Conference organizers Mary Neuburger (University of Texas) and Maria Bucur (Indiana University) brought together an impressive number of participants from disciplines across the general field of Slavic, Eastern European and Eurasian studies. Twenty-seven scholars from seventeen universities and five countries represented eleven disciplinary (and interdisciplinary) fields, including history, literature, law, journalism, public policy, anthropology, psychology; in their collective scope, the papers presented addressed over twelve countries and regions, including Albania, Bulgaria, Poland, Romania, Hungary, Russia, and the Balkans.

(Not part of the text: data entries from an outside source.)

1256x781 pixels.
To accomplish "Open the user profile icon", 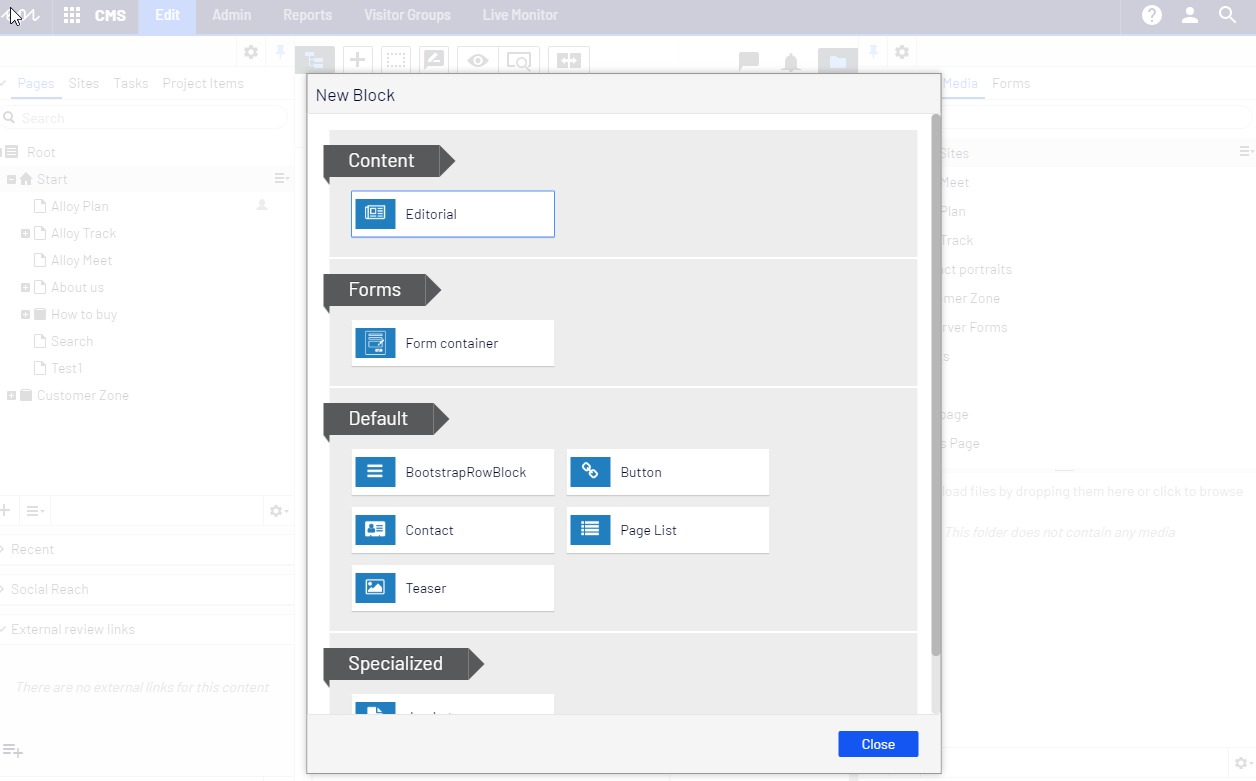I will pyautogui.click(x=1190, y=15).
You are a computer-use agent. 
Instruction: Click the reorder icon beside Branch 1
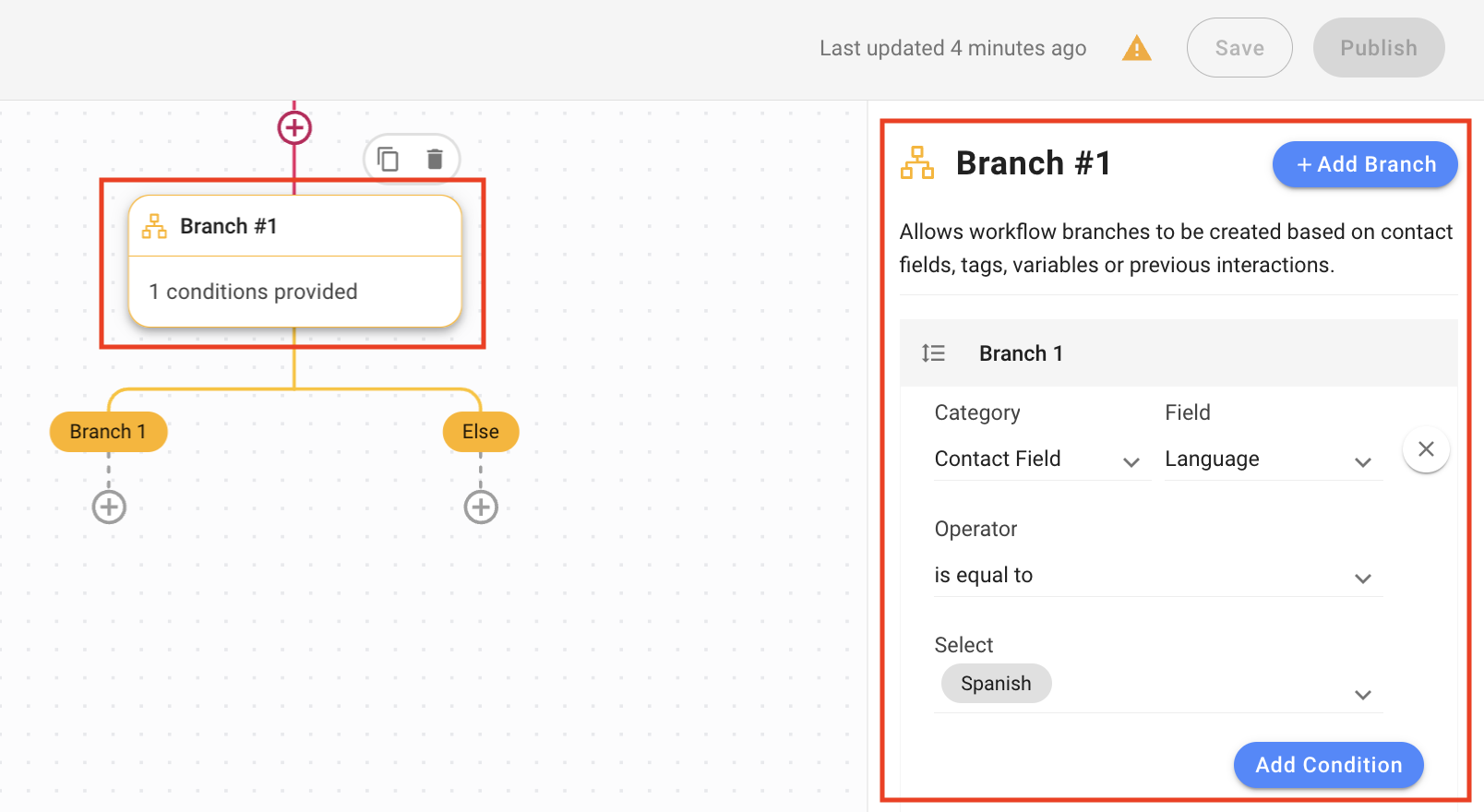click(x=933, y=353)
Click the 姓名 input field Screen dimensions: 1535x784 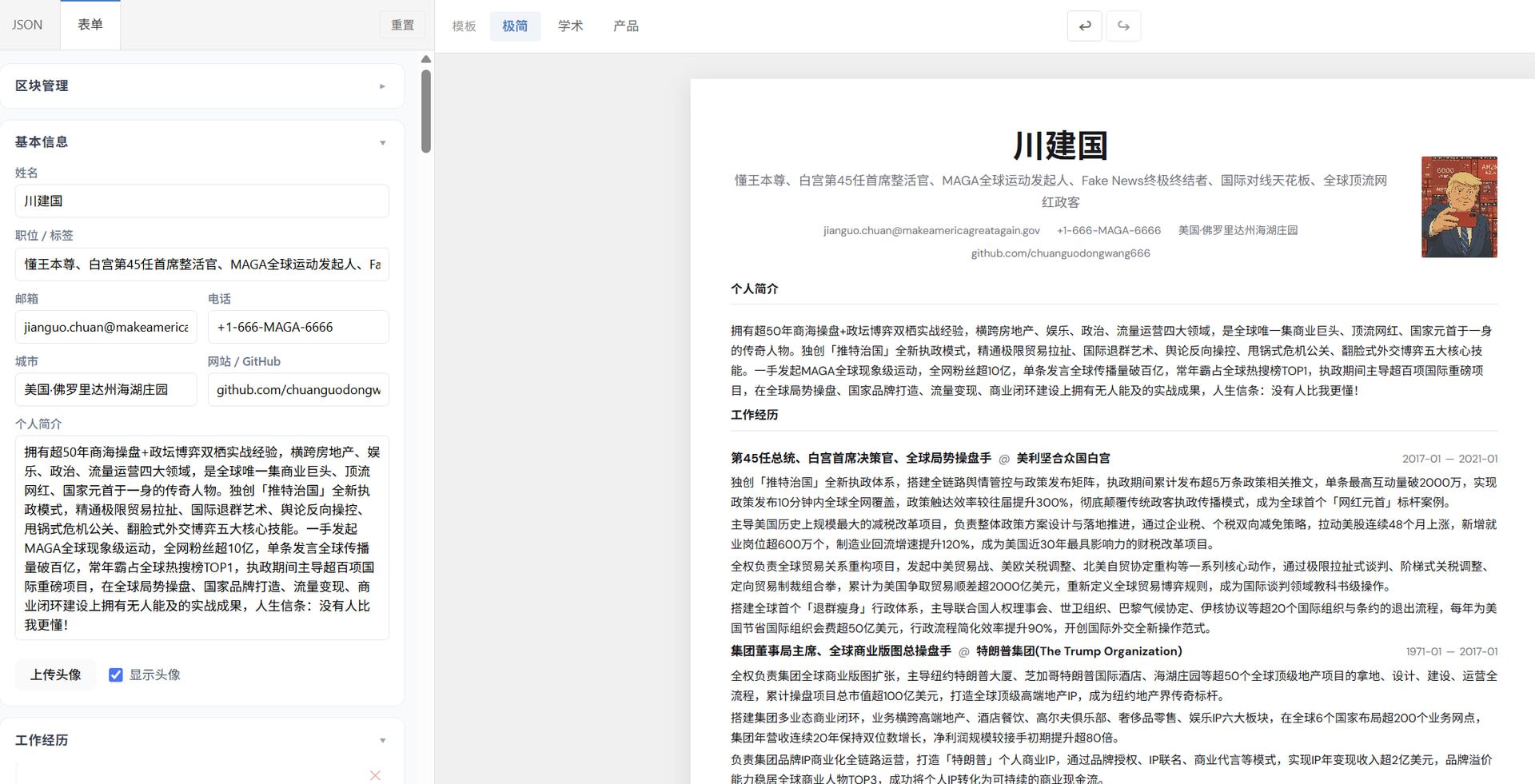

Conference goals included consideration of the usefulness of gender as a lens through which to examine conflict in the region; the degree to which 'women's issues' remain as such, or whether there has been a scholarly shift in agenda and perspective in the last two decades to consider them more generally as 'human issues'; and the ways in which women's (and men's) experiences might be nuanced so that they are seen as agents of transformation or even destruction, rather than "revictimizing" them as mere objects.
The cluster of connections that emerged among the papers made clear that the questions above remain vital ones, and fertile ground for continuing scholarship: from the move from victimization to agency (Bucur, West, Ghodsee, Hashamova, Azhgikhina); the recuperation of the legacies of progressive women (Ghodsee, Heczkova, Saburova, Stoff, Azhgikhina, Harris); changing (and unchanging) gender roles in families and couples (Kuzmic and Huston, Lostrioscio and Malbasa, Wise, Musliu, Duda, Kolchevska and Bokovoj); identity formation (Linhardt, McCullough, Bucur, Sabuova); politics and the body (Lalo, Brown, Neuburger, Severson, Chamberlin, Musliu); and gender and wartime experience (Stoff, Dzyadevych, Jug, Hashamova). (See program below for full names and paper titles.) In the keynote address, "Suffering and Survival: Gender in the Balkans Beyond State and Religion," Yana Hashamova (The Ohio State University) masterfully wove all of these themes into her discussion of the changing image of ethnic, gender, and family conflict as projected in Balkan film of the socialist and post-socialist periods.
The organizers and AWSS would like to thank once again conference sponsors University of Texas (Austin); the Center for European Studies at UT, Indiana University (Bloomington) and Ohio State University (Columbus) for their generous support.